How CrowdStrike Can Help
The CrowdStrike® Falcon platform provides real-time, continuous visibility and security across the organization’s assets regardless of whether they are on or off the enterprise network. CrowdStrike helps customers establish a comprehensive security strategy, including Zero Trust principles, to create a cybersecurity solution that is:
- Customizable: CrowdStrike Falcon® is easy to install, maintain and operate, and can be tailored to address each organization’s unique needs and protect individual assets.
- Actionable: CrowdStrike Zero Trust Assessment, available in Falcon Insight, determines endpoint health across the organization. With this real-time security posture assessment, customers can easily identify and update Falcon sensor policies and OS settings that are out of date or increase risk. Customers can share assessment scores with CrowdStrike zero trust ecosystem partners for real-time conditional access enforcement.
- Comprehensive: The Falcon platform provides continuous visibility and security across a variety of touchpoints, including endpoint hardware type, firmware versions, operating system versions, patch levels, vulnerabilities, applications installed, user logins, and security or incident detections.
- Continuous: The Falcon platform enables ongoing, automatic monitoring, detection and response capabilities.

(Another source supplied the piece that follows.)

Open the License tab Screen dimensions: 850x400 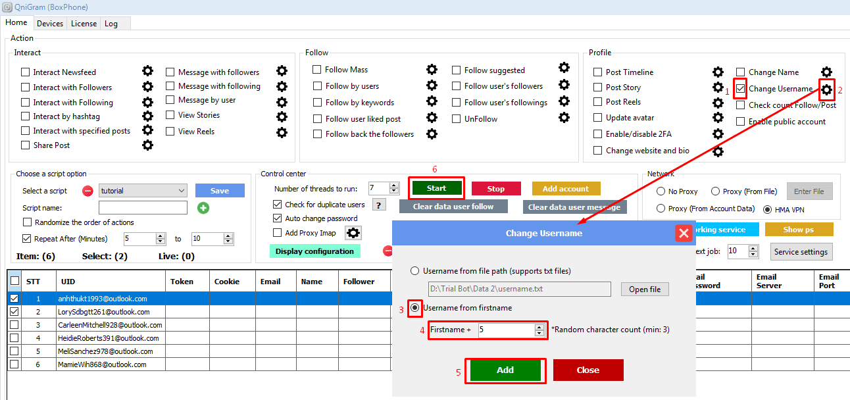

- Flexible: The Falcon platform is built for the future. It is designed to protect against new threats, adapt to the landscape and scale to meet the organization’s changing needs.
- Open API First Platform: The Falcon platform provides a full-spectrum set of Restful / JSON APIs that enable end customers and the CrowdStrike partner ecosystem to integrate third-party tools that help to seamlessly implement your Zero Trust Architecture. Some examples of third-party integrations include Okta, ZScaler, NetSkope, ForeScout, Splunk/Phantom and many more.